**Given text**
# Some Uber car rental deals in craigslist......scam or not?(Bay Area)



## WING (Jan 27, 2017)

*"UBER NEW DRIVER? 2017 TOYOTA PRIUS $30/DAY $210/WK FREE INSURANCE MILEAGE"*

*I am located in Bay Area CA, I found this but I don't know if it is scam or not.....because Uber lease is not responding so I wanna see if this can work out for me. Thanks guys for viewing this.*


----------



## Adieu (Feb 21, 2016)

Buy junker car for $1-2k ($3k xl / 5k select / 7k select xl)


----------



## WING (Jan 27, 2017)

Adieu said:


> Buy junker car for $1-2k ($3k xl / 5k select / 7k select xl)


O......where should I buy these.....but I must be prepared to pay a lot to fix before its ready to pass the Uber inspection.


----------



## Titanium Uber (Mar 5, 2017)

Not all places have a vehicle inspection.


----------



## Adieu (Feb 21, 2016)

WING said:


> O......where should I buy these.....but I must be prepared to pay a lot to fix before its ready to pass the Uber inspection.


Uber inspection passes ANYTHING.

**Written problem A**
Reproduce the forum thread above word for word, from its title line through its final post.

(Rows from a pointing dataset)

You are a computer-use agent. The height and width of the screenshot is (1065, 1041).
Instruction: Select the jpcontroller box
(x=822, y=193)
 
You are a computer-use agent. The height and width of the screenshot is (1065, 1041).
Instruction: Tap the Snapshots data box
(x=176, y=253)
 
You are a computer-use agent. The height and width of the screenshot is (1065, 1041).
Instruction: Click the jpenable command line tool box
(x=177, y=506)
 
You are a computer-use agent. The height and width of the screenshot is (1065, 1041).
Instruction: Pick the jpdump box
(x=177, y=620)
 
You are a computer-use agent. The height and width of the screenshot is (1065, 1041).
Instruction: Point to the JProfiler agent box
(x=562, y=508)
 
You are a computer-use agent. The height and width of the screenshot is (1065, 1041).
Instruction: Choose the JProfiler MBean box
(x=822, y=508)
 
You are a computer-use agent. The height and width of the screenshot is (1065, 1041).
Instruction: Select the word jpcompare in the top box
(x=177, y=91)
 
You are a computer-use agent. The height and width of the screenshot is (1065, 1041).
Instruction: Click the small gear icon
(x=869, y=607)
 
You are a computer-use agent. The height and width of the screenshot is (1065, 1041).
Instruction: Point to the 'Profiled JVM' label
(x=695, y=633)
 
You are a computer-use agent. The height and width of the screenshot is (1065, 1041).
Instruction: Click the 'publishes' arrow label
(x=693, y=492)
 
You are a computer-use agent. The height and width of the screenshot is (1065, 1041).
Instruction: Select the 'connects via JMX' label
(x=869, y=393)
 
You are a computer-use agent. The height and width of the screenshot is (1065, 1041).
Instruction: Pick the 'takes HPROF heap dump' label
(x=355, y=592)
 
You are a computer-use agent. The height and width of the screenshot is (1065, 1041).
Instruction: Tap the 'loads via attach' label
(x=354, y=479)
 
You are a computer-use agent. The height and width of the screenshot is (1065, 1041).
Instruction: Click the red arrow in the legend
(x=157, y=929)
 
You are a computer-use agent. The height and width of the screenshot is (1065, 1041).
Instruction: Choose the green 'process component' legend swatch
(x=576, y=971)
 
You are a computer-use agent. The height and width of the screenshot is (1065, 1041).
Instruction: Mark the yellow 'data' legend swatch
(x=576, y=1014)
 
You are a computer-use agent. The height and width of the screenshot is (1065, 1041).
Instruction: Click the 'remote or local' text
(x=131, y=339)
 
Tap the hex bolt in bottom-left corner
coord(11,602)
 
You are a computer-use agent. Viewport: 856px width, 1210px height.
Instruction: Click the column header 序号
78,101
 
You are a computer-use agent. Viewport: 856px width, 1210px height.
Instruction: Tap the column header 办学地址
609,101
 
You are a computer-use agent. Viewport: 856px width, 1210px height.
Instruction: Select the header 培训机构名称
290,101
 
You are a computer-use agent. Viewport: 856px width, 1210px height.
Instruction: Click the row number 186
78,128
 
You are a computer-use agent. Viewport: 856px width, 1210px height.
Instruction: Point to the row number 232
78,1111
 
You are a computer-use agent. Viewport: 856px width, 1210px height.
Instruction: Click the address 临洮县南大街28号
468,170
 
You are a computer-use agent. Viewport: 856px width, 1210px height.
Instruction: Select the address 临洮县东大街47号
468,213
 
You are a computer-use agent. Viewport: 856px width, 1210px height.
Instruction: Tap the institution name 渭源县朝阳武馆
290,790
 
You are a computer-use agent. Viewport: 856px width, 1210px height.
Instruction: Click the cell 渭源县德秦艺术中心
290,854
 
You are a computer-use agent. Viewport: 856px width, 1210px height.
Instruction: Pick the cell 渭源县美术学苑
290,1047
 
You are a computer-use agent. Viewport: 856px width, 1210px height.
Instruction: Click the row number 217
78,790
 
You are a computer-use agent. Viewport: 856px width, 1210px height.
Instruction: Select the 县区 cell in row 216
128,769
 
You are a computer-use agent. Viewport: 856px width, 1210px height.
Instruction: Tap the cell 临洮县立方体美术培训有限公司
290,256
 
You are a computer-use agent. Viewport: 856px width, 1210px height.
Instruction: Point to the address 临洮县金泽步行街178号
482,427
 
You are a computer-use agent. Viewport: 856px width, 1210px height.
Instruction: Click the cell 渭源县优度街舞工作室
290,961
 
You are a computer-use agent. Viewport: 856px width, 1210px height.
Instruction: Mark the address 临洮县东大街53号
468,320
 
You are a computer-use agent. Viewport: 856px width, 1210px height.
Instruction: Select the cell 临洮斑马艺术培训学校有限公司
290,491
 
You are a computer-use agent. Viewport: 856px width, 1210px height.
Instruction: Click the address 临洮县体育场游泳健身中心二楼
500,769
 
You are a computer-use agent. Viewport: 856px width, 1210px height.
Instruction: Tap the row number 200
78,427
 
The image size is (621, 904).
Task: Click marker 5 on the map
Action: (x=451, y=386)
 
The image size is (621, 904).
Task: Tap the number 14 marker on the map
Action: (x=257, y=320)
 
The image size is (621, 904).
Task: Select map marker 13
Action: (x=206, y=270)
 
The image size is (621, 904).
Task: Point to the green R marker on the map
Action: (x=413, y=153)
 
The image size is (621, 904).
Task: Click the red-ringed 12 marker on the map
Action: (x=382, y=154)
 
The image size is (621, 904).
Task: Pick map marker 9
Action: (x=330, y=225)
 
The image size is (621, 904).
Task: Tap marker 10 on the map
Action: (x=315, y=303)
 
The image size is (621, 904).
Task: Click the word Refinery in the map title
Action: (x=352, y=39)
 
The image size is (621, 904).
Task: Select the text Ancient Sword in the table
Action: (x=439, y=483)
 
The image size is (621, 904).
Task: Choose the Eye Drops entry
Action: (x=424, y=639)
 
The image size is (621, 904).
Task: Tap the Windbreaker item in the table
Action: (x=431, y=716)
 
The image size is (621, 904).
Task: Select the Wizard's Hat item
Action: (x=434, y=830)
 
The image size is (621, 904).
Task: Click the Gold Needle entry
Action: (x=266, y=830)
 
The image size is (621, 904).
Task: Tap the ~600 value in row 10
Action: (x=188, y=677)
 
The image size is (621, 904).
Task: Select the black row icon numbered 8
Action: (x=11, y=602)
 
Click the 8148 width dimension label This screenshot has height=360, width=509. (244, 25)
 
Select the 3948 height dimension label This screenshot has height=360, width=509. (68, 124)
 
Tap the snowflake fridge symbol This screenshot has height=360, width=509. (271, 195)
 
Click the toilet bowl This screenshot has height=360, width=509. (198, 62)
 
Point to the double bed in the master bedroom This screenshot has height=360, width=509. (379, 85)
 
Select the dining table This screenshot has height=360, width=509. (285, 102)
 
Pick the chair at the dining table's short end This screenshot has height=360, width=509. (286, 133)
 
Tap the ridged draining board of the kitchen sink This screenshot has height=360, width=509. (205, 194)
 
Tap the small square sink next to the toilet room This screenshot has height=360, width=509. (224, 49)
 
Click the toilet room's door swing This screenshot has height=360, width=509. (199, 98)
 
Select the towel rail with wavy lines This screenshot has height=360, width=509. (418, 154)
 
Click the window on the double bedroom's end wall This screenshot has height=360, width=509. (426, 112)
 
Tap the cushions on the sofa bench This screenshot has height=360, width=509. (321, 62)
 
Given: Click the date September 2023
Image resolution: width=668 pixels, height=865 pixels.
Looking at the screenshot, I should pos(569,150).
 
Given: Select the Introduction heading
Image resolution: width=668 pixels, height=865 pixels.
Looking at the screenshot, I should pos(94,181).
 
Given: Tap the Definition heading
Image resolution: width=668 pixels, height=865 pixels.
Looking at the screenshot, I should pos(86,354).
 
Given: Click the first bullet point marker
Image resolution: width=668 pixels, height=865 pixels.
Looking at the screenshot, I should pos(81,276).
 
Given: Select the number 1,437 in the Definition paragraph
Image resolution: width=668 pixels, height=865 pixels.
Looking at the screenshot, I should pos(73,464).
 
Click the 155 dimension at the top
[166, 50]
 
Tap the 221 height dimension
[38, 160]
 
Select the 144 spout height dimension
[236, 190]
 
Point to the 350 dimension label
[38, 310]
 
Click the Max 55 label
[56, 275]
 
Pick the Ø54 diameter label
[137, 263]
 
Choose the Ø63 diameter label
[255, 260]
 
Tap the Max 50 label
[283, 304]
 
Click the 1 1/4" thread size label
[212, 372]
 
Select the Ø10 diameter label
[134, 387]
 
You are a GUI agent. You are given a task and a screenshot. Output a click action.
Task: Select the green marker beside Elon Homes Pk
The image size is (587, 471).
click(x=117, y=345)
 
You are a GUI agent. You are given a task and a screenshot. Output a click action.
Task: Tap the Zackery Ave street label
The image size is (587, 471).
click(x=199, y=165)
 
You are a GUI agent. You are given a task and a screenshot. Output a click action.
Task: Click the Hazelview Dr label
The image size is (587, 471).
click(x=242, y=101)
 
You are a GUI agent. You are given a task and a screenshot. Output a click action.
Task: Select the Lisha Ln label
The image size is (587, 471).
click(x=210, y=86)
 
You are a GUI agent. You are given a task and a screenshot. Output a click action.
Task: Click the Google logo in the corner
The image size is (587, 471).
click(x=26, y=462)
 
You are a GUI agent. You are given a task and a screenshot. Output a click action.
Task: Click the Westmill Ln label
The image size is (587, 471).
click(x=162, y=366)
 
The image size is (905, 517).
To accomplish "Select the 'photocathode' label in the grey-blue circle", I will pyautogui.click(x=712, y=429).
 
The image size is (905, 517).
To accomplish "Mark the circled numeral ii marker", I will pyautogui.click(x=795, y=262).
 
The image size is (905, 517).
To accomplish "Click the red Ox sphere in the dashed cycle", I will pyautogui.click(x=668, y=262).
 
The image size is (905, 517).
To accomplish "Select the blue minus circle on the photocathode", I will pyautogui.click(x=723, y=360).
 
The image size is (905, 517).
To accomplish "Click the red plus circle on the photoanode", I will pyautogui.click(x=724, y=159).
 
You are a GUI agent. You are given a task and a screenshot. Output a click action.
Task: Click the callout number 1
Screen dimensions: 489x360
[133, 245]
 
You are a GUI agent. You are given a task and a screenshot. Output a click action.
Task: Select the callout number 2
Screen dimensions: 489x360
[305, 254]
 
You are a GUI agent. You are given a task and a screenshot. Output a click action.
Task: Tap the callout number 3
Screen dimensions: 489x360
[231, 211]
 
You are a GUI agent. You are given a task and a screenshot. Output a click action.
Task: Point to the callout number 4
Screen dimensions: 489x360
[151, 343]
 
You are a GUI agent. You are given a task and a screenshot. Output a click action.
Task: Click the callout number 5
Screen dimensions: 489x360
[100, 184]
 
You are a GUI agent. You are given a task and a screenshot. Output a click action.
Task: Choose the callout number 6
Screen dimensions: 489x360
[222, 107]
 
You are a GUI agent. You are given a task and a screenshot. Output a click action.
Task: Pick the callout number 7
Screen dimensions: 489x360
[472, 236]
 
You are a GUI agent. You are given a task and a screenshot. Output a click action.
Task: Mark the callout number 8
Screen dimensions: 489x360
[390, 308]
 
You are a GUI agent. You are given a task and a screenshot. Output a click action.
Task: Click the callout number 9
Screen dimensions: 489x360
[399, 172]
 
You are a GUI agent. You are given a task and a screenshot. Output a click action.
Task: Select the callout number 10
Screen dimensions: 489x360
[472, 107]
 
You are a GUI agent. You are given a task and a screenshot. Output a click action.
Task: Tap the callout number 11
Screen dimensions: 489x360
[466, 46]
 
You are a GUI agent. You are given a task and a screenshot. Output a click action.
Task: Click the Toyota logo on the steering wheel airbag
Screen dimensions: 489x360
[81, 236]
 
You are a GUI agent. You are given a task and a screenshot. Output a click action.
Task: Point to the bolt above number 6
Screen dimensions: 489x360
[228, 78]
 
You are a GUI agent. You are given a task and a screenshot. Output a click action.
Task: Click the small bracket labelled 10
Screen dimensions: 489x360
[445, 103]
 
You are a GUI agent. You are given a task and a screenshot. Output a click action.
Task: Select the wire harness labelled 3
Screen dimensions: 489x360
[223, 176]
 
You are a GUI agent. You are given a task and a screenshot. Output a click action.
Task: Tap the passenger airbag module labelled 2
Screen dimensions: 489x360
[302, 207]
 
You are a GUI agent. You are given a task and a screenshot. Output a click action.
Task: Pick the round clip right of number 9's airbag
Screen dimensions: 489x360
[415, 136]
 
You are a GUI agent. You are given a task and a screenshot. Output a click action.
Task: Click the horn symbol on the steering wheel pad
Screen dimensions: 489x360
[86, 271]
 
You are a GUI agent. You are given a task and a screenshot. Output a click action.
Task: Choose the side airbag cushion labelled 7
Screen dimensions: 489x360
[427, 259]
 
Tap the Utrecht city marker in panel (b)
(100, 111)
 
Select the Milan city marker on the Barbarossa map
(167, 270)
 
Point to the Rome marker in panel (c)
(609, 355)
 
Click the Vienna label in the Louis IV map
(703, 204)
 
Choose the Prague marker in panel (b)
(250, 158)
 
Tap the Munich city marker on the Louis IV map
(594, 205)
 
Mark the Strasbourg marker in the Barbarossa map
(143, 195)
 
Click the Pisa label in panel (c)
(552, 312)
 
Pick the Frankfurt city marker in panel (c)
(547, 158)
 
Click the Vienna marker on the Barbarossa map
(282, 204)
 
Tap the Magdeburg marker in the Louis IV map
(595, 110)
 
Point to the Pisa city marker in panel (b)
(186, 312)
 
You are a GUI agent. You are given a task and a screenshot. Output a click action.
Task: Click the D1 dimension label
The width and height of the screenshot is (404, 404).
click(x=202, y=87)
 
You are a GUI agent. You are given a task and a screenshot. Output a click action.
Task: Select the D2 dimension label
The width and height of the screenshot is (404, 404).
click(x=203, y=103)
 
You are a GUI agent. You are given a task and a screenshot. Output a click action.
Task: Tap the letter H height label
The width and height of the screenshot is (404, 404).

**Written problem B**
Return every line of the rows above that contains the string "double", matching case exactly.

**Exercise answer A**
# Some Uber car rental deals in craigslist......scam or not?(Bay Area)



## WING (Jan 27, 2017)

*"UBER NEW DRIVER? 2017 TOYOTA PRIUS $30/DAY $210/WK FREE INSURANCE MILEAGE"*

*I am located in Bay Area CA, I found this but I don't know if it is scam or not.....because Uber lease is not responding so I wanna see if this can work out for me. Thanks guys for viewing this.*


----------



## Adieu (Feb 21, 2016)

Buy junker car for $1-2k ($3k xl / 5k select / 7k select xl)


----------



## WING (Jan 27, 2017)

Adieu said:


> Buy junker car for $1-2k ($3k xl / 5k select / 7k select xl)


O......where should I buy these.....but I must be prepared to pay a lot to fix before its ready to pass the Uber inspection.


----------



## Titanium Uber (Mar 5, 2017)

Not all places have a vehicle inspection.


----------



## Adieu (Feb 21, 2016)

WING said:


> O......where should I buy these.....but I must be prepared to pay a lot to fix before its ready to pass the Uber inspection.


Uber inspection passes ANYTHING.

**Exercise answer B**
Point to the double bed in the master bedroom This screenshot has height=360, width=509. (379, 85)
Click the window on the double bedroom's end wall This screenshot has height=360, width=509. (426, 112)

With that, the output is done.